Potential Biomarkers and Endometrial Immune Microenvironment in Recurrent Implantation Failure

Abstract

The molecular mechanisms underlying unexplained recurrent implantation failure (RIF) remain unclear. This study aimed at identifying potential biomarkers, exploring relevant signaling pathways, and analyzing the contribution of immune cell infiltration in RIF. Microarray expression datasets were extracted from the Gene Expression Omnibus database to perform bioinformatic analyses. The results showed that ten hub genes may predict RIF with high specificity and sensitivity (area under the curve = 1.000). Protein-protein interaction analysis revealed close interactions between the hub genes and the endometrial receptivity array.

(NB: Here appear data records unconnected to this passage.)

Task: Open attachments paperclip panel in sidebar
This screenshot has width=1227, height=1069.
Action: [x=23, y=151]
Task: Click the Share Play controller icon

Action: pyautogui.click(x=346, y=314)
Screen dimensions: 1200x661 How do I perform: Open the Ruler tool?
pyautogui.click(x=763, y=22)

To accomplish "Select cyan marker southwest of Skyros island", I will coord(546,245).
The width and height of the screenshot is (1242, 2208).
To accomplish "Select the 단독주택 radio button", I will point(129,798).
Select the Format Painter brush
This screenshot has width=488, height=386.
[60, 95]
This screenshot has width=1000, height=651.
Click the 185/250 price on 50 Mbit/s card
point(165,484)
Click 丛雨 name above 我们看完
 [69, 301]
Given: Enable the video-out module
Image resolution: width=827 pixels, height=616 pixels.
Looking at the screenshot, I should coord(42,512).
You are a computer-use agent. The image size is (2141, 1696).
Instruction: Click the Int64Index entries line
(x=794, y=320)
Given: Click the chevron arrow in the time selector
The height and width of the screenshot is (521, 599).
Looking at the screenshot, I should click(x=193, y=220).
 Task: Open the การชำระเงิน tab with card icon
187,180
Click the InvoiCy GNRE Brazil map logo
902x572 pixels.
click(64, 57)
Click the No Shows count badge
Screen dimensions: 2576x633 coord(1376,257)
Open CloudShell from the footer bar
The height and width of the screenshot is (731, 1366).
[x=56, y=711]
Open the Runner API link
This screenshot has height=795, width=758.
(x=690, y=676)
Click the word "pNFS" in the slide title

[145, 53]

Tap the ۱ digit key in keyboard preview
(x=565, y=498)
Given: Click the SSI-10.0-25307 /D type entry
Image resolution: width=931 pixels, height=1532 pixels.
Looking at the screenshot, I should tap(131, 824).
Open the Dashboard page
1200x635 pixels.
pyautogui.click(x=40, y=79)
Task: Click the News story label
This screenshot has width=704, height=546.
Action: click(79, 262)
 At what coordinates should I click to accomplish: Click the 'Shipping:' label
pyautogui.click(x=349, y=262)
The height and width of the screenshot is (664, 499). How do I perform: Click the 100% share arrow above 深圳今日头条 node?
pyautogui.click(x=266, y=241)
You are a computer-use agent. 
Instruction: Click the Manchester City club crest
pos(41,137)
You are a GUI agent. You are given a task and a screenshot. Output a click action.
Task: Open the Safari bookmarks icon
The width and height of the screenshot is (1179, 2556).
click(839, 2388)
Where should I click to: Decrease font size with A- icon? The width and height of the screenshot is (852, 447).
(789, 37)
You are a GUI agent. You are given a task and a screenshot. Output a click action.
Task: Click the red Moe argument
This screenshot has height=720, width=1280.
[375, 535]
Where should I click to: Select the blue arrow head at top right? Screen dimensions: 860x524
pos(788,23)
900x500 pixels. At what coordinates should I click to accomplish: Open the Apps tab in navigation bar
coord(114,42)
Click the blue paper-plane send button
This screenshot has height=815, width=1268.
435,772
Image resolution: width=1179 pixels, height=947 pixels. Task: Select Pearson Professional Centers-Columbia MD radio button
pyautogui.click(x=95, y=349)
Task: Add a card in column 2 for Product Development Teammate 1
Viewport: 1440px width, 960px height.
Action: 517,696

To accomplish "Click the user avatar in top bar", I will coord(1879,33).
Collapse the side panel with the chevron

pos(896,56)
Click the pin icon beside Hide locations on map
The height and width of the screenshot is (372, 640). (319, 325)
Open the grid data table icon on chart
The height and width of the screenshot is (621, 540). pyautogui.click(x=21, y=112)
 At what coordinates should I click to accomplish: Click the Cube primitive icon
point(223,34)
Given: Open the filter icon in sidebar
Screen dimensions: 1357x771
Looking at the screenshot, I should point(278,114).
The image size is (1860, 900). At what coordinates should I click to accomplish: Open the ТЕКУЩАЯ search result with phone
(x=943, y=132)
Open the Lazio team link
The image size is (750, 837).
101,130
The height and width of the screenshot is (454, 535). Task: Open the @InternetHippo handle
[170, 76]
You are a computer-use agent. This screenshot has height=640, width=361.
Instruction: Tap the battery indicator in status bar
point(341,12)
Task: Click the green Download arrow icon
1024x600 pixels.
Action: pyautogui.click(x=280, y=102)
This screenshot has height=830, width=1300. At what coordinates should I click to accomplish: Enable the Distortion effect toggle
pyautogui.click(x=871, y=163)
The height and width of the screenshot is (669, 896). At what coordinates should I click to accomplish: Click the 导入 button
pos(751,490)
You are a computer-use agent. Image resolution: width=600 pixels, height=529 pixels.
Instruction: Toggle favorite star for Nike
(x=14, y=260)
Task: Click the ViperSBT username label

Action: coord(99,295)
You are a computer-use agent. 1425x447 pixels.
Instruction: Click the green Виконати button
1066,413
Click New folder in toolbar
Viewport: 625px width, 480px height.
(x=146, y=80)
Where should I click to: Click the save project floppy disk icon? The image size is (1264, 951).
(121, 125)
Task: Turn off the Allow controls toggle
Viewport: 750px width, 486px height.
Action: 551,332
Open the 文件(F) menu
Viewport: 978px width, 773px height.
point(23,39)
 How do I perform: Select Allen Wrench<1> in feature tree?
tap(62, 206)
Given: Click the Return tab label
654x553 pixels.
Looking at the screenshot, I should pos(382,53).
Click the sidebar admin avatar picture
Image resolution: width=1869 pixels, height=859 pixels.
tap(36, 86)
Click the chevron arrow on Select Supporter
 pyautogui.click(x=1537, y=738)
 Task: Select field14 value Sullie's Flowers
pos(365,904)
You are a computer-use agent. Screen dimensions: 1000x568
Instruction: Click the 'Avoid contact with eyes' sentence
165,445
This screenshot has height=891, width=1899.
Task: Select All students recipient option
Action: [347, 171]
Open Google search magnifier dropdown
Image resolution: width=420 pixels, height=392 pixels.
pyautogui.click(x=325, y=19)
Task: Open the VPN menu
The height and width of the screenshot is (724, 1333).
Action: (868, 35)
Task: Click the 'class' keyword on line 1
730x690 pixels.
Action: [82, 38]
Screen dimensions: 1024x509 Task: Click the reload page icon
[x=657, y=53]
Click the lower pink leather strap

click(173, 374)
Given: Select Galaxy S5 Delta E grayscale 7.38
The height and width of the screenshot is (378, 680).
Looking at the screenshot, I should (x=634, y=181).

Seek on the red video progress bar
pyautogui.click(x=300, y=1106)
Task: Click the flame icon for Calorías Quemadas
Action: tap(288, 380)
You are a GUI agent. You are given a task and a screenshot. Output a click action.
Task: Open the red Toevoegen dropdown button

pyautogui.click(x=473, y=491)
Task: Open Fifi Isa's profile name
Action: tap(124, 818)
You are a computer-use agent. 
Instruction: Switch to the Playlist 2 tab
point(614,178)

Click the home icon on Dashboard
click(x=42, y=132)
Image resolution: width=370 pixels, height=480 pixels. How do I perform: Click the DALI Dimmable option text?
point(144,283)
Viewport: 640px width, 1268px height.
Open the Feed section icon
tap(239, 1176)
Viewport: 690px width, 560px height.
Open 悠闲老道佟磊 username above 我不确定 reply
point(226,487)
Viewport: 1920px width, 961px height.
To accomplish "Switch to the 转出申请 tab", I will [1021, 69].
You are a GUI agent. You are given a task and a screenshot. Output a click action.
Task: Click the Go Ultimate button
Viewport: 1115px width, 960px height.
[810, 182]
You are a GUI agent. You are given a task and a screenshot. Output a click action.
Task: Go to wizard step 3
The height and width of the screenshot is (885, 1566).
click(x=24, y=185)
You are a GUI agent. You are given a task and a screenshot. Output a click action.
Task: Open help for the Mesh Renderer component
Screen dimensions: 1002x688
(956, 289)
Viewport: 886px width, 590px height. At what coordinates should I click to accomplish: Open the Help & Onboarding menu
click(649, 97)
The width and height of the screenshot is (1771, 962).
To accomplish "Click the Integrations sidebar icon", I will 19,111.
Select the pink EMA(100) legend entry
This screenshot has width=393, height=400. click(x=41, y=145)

The real-time quantitative polymerase chain reaction further validated three potential biomarkers (RAB32, TRIB2, and FAM155B). Functional enrichment analyses indicated that immune pathways were significantly downregulated and lipid metabolism pathways were significantly upregulated in RIF compared with the controls. Significant negative correlations were observed between fatty acid biosynthesis and the immune pathways. Immune cell infiltration, including those in CD56dim natural killer, dendritic, Th1, Th2, and regulatory T cells, as well as macrophages, was significantly reduced in RIF compared with the controls used herein. This study may provide a novel perspective on the diagnosis and treatment of RIF.